Maradona di Kusturica è la cosa da vedere su di lui
Diego Armando Maradona non è stato solo il calciatore più forte della storia, ma anche icona celebrata e carismatica, capace di gestire con grande naturalezza telecamere, giornalisti, dichiarazioni mediatiche ed apparizioni in televisione.
Sulla sua ascesa, la sua caduta, la sua intera carriera sono stati girati tantissimi docufilm, film, documentari: abbiamo scelto di celebrarlo parlando dell’opera di Emir Kusturica, raffinato regista jugoslavo – poi naturalizzato serbo. Ha girato un docufilm complesso, che celebra Maradona calciatore e ne indaga la complessità.

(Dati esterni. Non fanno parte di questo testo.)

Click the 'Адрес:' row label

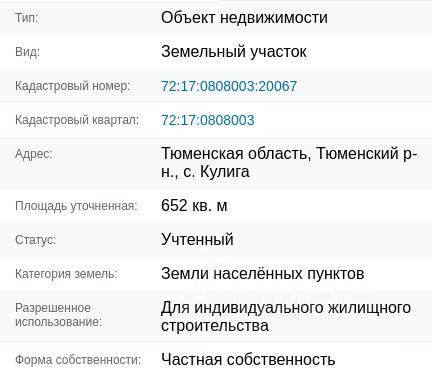pos(34,154)
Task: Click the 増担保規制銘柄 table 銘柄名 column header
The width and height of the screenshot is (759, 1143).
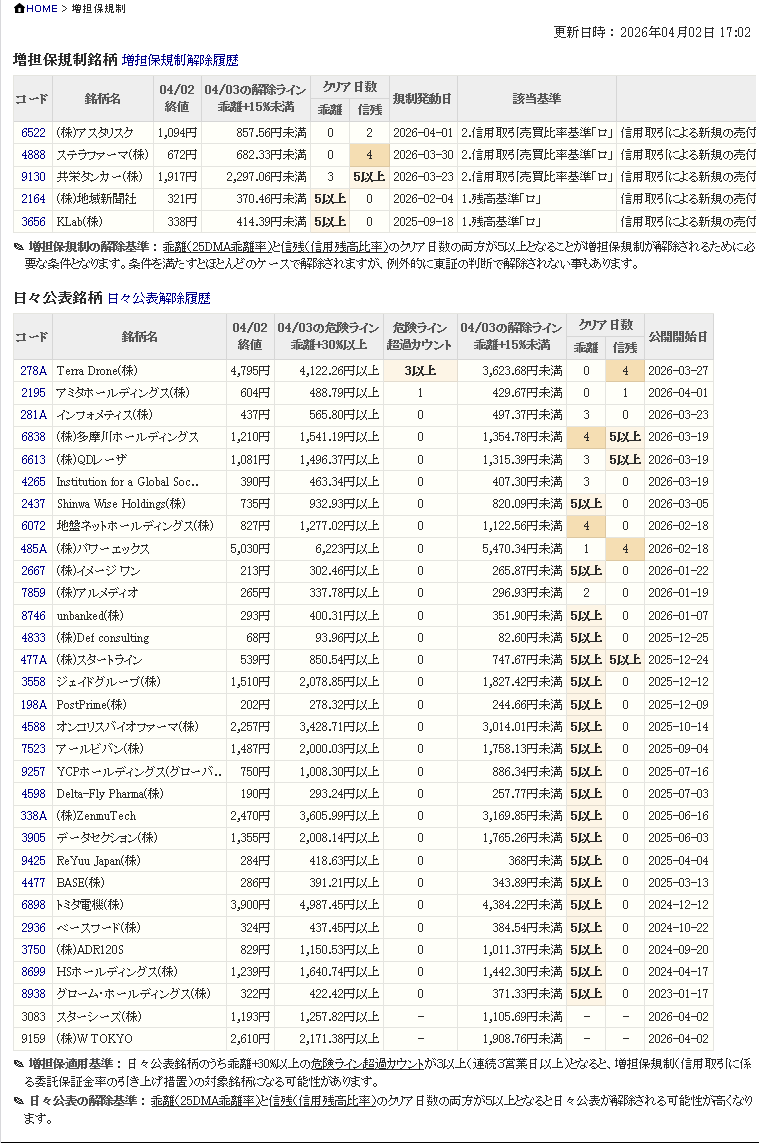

Maradona e Kusturica a Cannes
Il docufilm “Maradona by Kusturica” dura 90 minuti come una partita di calcio: è uscito il 30 maggio 2008, dopo 5 mesi di convivenza con l’ex giocatore leggendario, tra Buenos Aires, Napoli, Belgrado. Kusturica presenta il suo Maradona a Cannes (dove ha già vinto la Palma d’Oro per due volte) fuori concorso il 20 maggio 2008.
Maradona di Kusturica: il documentario da vedere
Kusturica dipinge Maradona, non lo filma solo. Racconta il passato glorioso da calciatore, ma riesce anche a riprodurre con occhio crudo il Maradona cocainomane, straziante per la famiglia e per le figlie piccole. Kusturica accompagna Maradona, raccontando la fede della gente in lui, i suoi errori e la sua rivoluzione permanente.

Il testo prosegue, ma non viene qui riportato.